[EXTRACT start]

W3C home > Mailing lists > Public > www-html@w3.org > February 2004

Re: Image Maps: A Presentational Structure

From: Jukka K. Korpela <jkorpela@cs.tut.fi>
Date: Sun, 29 Feb 2004 17:05:52 +0200 (EET)
To: www-html@w3.org
Message-ID: <Pine.GSO.4.58.0402291656410.12505@korppi.cs.tut.fi>

On Sun, 29 Feb 2004, David Woolley wrote:

> Whilst this may be common usage and is presentational, image maps have
> a legitimate use which represents real content, and was probably the
> original reason for having them.  An image map can be a real map with
> regions for sales territories, that might otherwise be very difficult
> to describe in words.  It can be used to help people identify parts
> of an assembly, without knowing their technical names.  Etc.

Very good points. I couldn't put it better.

[EXTRACT end]
[MATERIAL SHOWN start]

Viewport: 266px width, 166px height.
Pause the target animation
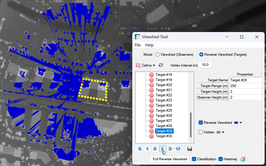tap(155, 149)
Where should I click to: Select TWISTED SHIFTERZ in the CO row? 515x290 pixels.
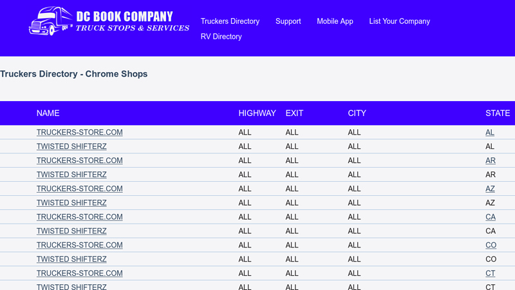point(71,259)
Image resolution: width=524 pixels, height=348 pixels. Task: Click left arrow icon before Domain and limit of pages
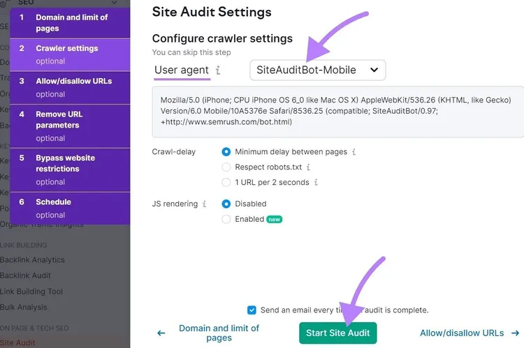pos(161,333)

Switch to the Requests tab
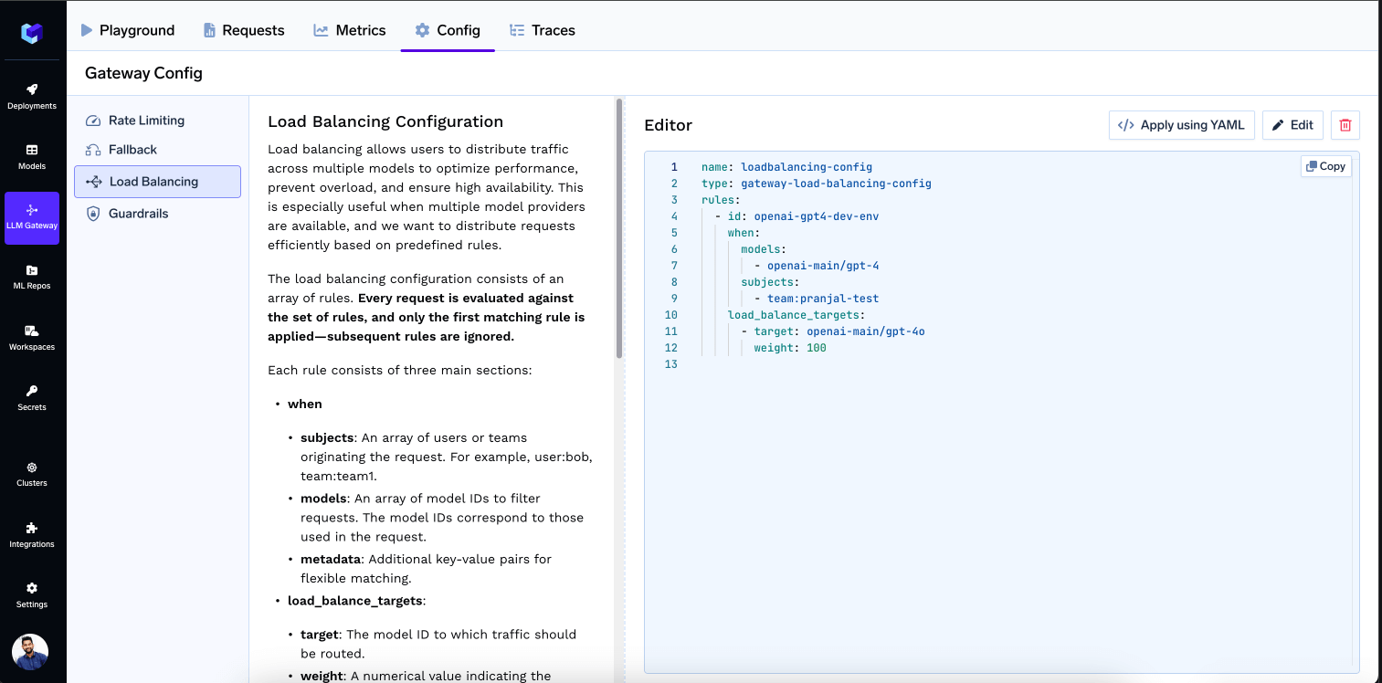pyautogui.click(x=244, y=30)
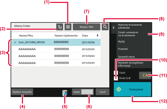Enable the Usuń checkbox
Image resolution: width=167 pixels, height=109 pixels.
(116, 73)
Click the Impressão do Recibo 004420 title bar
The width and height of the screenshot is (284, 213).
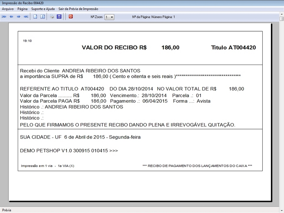click(x=107, y=3)

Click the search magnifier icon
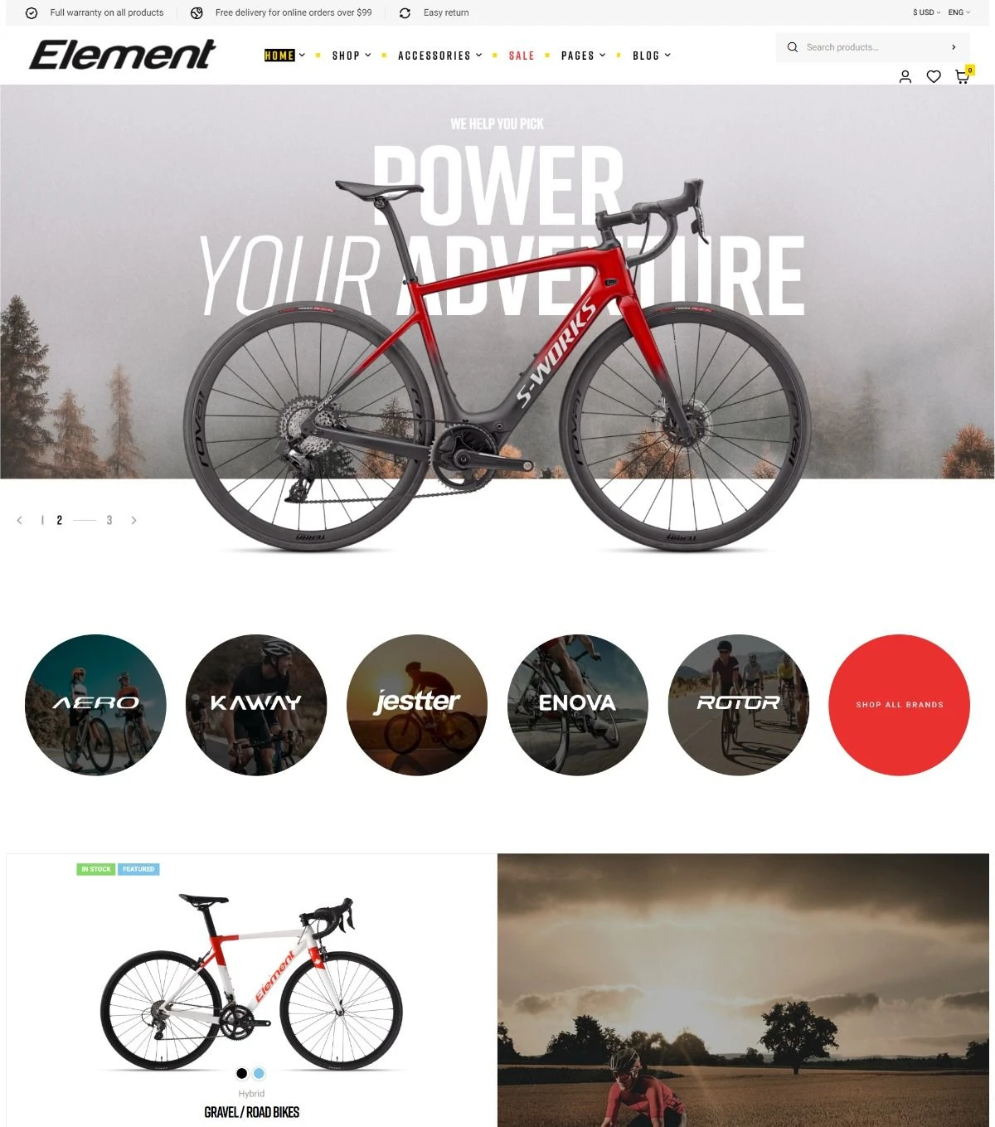pyautogui.click(x=793, y=47)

[MATERIAL SHOWN end]

List the labels of all the header fields in the mailing list message.

◆ ANSWER
From, Date, To, Message-ID